特に何かあったということではなくて、去年のいまごろ始めた当初から、とにかく一年間は毎日一本、必ず書こうと決めていたのです。ですから満期終了というところでしょうか。
一年前、ひたすら毎日360本以上書き続けることで、自分の中に何が見えるか試してみようと思ったのです。プロのもの書きとして、それは自分と交わした約束でした。
本当に一日も休まず、毎日書きました。猛暑の日に都会を歩いて熱射病に罹ったときは、帰りの高速バスの中ダラダラと冷や汗を流しながら必死で携帯を打ち込んでいました。冬に食あたりで死にそうな思いをしたときは、布団に這いつくばってモバイルパソコンのキーボードを叩いていました。
まったく何も浮かばない日や、トラブルに見舞われて心がぐちゃぐちゃになったときなどは、もう書けない、今日こそは絶対無理だと思いつつ、とりあえず石に齧りつくようにして140字を埋め、読み返す勇気もなくてそのまま送信したりもしました。
どんなに書けないときでも絶対に書き続けたというのは、自分に対して誇りとするものがひとつできたように思えます。ただ唯一、3.11の直後を除いて。

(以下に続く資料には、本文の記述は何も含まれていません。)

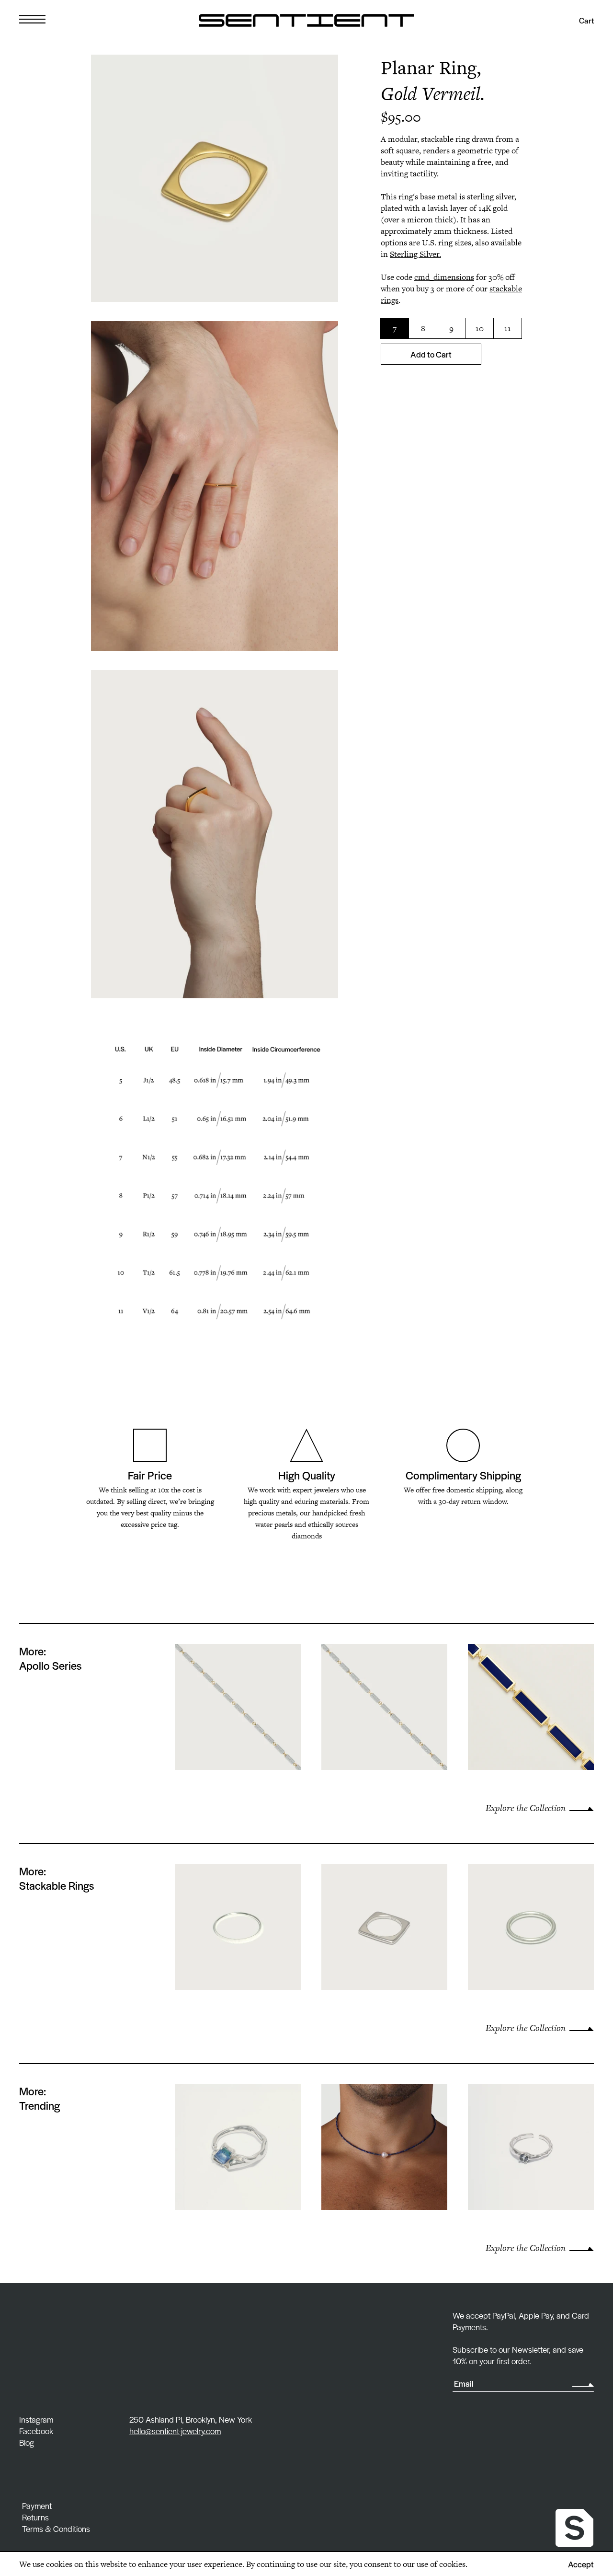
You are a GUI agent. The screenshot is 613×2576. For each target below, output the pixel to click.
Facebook (36, 2431)
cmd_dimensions (444, 277)
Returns (35, 2517)
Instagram (36, 2419)
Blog (26, 2442)
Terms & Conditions (56, 2528)
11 (507, 328)
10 (480, 328)
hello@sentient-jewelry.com (175, 2431)
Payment (37, 2505)
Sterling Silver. (415, 254)
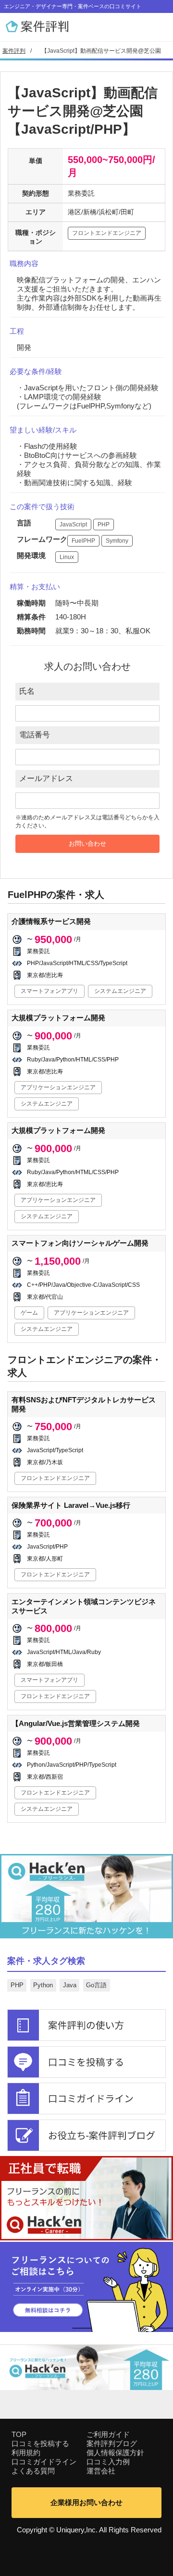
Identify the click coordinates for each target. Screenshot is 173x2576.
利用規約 (26, 2452)
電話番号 (34, 735)
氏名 (27, 691)
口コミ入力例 (108, 2462)
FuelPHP (83, 540)
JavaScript (73, 524)
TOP (19, 2434)
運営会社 (100, 2471)
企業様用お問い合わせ (86, 2502)
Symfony (117, 540)
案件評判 (13, 50)
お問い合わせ (87, 843)
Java (69, 1985)
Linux (67, 557)
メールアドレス (46, 778)
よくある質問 (33, 2471)
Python (43, 1985)
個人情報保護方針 (115, 2452)
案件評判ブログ (111, 2443)
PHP (104, 524)
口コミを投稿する (40, 2443)
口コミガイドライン (44, 2462)
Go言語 (96, 1985)
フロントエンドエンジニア (106, 233)
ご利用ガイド (108, 2434)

一年間書いてきて何が見えたか。まだ茫漠としているのですが、とりあえず自分には、ついのべを書いてご飯を食べていくことはできないな、とは分かりました。この140字の小宇宙に無限のストーリーを展開できる猛者の、なんと多いことか。
そう気付いてからは、誰かのためではなく、自分のために書くようになりました。面白がって書いていたファンタジーのフィクションから、次第に虚実織り交ぜた自由詩のようになっていったのです。読んでいた人の中には「これのどこがミニ小説?」と首を捻っていた人も多いと思います。
毎日書かねばというプレッシャーは、常に心に小さなトゲのように刺さっていました。執筆するカフェに入る前にネタを探して街中をうろうろしたり、帰宅する前にぼうっと喧騒を眺めたり。公園や駐車場でペンを片手にずっと空を見上げていたこともよくありました。何も書けずに帰宅すると妙に焦って……それでもネタが決まって書き始めるとさらさらと筆が動いていく、その快感と、また次なるプレッシャーとのせめぎあい。それに明け暮れた一年間でした。
でも、ついのべは素敵な時間もくれました。移動中にふと道端で足を止め、季節の花が揺らぐ風景や、風の匂いに、自由な創作の翼をはためかせる。そんな時間は、毎日書くという習慣がなければ得られなかったでしょう。
僕はまるで山頭火のような漂泊の詩人になったつもりで、メモ帳につらつらと詩めいた言葉を綴っては、一人で悦に入っていたものです。
いったんさよならはしますが、またしばらくしたら、ちょくちょく#twnovelのハッシュタグで呟くだろうと思います。日々のノルマという縛りを外したうえで、これからは自分の心が望むタイミングで、好きなときに書いていこうと思います。
そのときはどうか皆さん、「性懲りもなくまた書いてるよ」と苦笑しながら読んでやってください。